Thursday, March 31, 2005

Social Security

Here's Mark at Pseudopolymath (a smart conservative & christian blog) on Social Securty reform:
We would like one hand for our legislators to engage in long range planning and think of the future without engaging in partisan short term dogfights....For on the flip side, when the President asks for us to open the question of SS and proposes we consider ways of improving the system in place, what occurs? Partisan warfare erupts. The salient questions isn't why does this partisan warfare occur, but to what end. As I see it, opening up discussion is rarely a bad thing with respect considering long range consequences.

[ed: on reread, I'm talking past Mark's point, but I've been wanting to mention SS at some point. Mark's point, which is well-taken, is that a lot of the rhetoric on SS reform is just political jockeying, and there's definitely something to that]

Given that this is the notorious third rail, partisan warfare is inevitable. I think it also bears mentioning that the way in which Bush posed the problem invited a fiery debate. He didn't say there was a problem and then open a space for brainstorming. He posed a solution that didn't really seem to fit the problem, and which could all-too-easily be chalked up to ideological advancement. Privatization is a good thing, but it's an answer to a question that wasn't asked. By itself, privatization just doesn't address the problem that was raised (per even the most ambitious versions of privatization, it would account for 3-5% of the program, leaving the other >90% of the problem).

That stark mismatch between problem and proposal just screams "hidden agenda."

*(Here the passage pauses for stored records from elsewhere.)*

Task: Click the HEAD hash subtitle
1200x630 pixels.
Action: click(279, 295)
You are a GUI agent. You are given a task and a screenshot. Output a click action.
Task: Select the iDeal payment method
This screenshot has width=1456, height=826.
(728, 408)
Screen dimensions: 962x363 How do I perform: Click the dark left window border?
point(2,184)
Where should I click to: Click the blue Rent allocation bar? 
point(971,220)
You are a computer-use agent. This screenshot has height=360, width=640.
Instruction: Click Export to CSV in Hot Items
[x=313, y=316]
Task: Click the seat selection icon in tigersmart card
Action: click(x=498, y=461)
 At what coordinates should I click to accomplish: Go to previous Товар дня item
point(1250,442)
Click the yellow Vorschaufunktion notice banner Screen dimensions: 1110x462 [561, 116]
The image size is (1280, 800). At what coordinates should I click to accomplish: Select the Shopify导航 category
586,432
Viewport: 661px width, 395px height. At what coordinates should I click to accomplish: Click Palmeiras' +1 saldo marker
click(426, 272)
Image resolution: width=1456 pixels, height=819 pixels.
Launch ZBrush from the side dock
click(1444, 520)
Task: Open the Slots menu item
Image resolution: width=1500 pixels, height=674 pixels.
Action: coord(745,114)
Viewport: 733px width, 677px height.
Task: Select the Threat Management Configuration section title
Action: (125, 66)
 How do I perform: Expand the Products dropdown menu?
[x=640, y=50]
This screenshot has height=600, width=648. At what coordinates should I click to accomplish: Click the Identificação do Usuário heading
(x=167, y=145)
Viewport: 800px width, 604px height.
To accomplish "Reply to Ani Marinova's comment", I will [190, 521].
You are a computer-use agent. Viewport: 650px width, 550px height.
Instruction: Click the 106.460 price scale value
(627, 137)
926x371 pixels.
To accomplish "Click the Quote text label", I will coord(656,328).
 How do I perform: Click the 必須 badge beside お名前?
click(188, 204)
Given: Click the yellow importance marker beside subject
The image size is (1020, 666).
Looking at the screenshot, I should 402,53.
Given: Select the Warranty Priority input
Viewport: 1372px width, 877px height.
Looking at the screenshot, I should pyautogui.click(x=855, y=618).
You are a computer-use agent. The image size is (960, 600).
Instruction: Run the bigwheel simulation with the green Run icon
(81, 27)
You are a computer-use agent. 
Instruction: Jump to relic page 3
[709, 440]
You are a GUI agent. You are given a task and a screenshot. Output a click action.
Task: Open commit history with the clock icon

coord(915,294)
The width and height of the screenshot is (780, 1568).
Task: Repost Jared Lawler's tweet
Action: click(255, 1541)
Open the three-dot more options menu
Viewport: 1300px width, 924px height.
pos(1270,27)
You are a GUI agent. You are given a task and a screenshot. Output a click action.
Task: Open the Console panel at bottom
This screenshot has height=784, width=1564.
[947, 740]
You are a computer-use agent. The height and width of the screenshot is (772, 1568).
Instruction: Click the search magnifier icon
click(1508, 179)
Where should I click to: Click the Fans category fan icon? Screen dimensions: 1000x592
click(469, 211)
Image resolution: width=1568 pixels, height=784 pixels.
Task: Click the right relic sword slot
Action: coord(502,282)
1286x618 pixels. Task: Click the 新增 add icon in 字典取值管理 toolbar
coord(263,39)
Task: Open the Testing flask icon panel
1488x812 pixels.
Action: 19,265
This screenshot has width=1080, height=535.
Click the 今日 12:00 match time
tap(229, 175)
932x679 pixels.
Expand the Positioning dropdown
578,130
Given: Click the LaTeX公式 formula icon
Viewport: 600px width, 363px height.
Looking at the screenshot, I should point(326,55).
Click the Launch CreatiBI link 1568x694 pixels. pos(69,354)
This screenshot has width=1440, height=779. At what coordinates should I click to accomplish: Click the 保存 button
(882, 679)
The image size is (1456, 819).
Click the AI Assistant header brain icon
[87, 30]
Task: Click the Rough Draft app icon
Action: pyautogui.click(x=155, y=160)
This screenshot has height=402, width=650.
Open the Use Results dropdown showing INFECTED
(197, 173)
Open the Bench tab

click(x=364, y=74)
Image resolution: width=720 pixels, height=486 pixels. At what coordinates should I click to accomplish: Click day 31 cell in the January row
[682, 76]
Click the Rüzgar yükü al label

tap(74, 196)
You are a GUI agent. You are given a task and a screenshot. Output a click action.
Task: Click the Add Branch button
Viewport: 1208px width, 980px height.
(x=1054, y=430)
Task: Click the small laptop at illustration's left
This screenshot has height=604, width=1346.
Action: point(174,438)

Still, the conversation has been jump-started by Bush, and that really is a good and necessary thing. Just like with Iraq, good effects will have been secured through really, really dodgy reasoning. Maybe that was a strategic decision (as it clearly was with Iraq [cf: Wolfowitz's acknowledgement that the WMD emphasis was a "bureaucratic" decision]), or maybe Bush has keen instincts and less keen rational faculties, or maybe it was just accidental. Either way, the current discussion is a Good Thing.